The cylindrical shape is locked in the furnace at constant temperature (circa 600C) to allow the covering wax to evaporate and to eliminate the materials that have created the internal pipes within the refractory clay shell (elder wood or wax). Here the sculpture is set to rest for ten days, smaller sculptures necessitate less time and are taken out after a week. The wax leaves the hollow space that will later be occupied by the liquid metal.

When the sculpture is ready to receive the molten metal, the incandescent bronze is poured over from the crucible into the ladle – a huge metal bucket – and from this into the mouth of the structure of melt channels. The collocation of the pipes that transport metal, at the Fonderia Artistica Mapelli, is planned in a way that does not allow the molten bronze, once channelled, to touch directly the surface of the artwork, rather piling up at the base of the cylinder and slowly climbing to the top of the sculpture, occupying the space left by the evaporated wax.

 

 

This methodology – more time consuming and complex in comparison to the one of releasing the metal directly on to the sculpture surface – guarantees a higher quality and greater neatness in the final product.

The operation must be carried out with extreme care and great skill, as it is easy to generate air bubbles and difficult to make sure that the surface is covered homogeneously. This methodology also makes sure that no residual refractory clay remains trapped under the artwork surface: in fact, the clay has a lower specific weight to that of the metal, hence remaining afloat when the molten bronze flows. This makes sure that the sculpture surface is not dented by this residual, hence avoiding imperfections to later rectify.

### EXERCISE
Write out the casting passage word for word, starting with "This methodology –" and going on through "the final product.". The material after this point is separate from the casting passage.

### DATA PROVIDED
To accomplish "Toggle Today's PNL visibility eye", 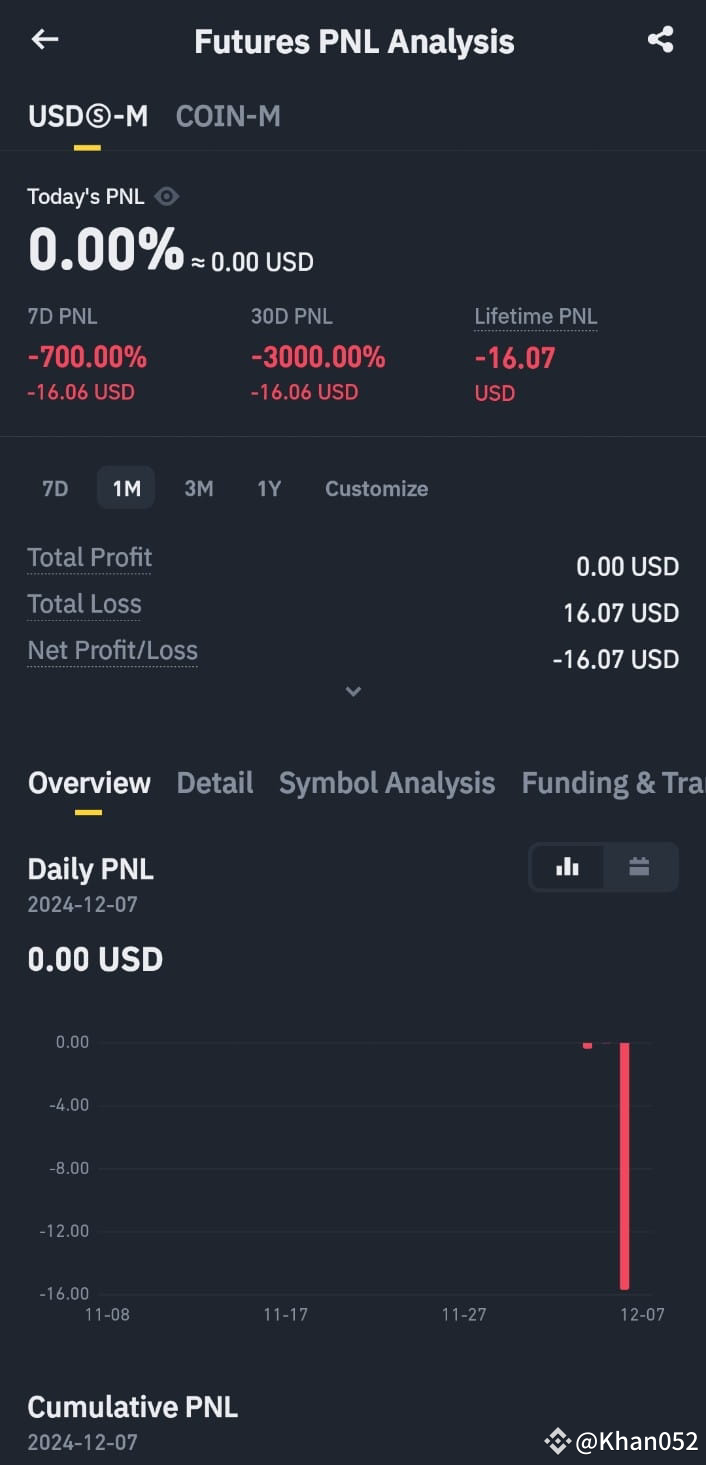I will tap(167, 196).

### RESPONSE FOR THIS EXERCISE
This methodology – more time consuming and complex in comparison to the one of releasing the metal directly on to the sculpture surface – guarantees a higher quality and greater neatness in the final product.